Mendengar dan Mengantisipasi
Terlepas dari perbedaan tantangan, KAI dan LRT Jakarta dengan sistem CRM terintegrasinya punya semangat dan filosofi kerja yang sama, yakni terus mendengar dan membenahi (keep listening, keep improving). Menurut Anne, sebagai juru bicara, praktisi humas harus lebih banyak mendengar daripada berbicara.

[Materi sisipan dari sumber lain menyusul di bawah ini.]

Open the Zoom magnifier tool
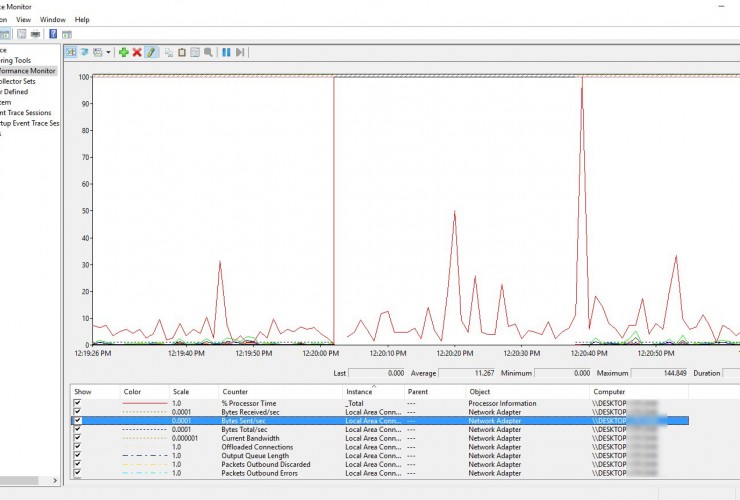(208, 52)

Oleh karena itu pula, lanjutnya, sistem CRM yang dijalankan punya fungsi yang lebih dari sekadar alat untuk merespons keluhan. Integrasi data yang komprehensif, terang Anne, memungkinkan KAI melihat potensi krisis jauh sebelum terjadi. "Kita tidak bisa hanya membaca kliping berita, tetapi harus bisa melihat potensi krisis dari ekosistem data untuk menyiapkan rencana antisipasi," tegas Anne.
Pada akhirnya, kedua operator transportasi ini membuktikan bahwa digitalisasi dalam layanan publik harus tetap humanis dan personal untuk dapat menjaga reputasi serta kepercayaan masyarakat. (ARF)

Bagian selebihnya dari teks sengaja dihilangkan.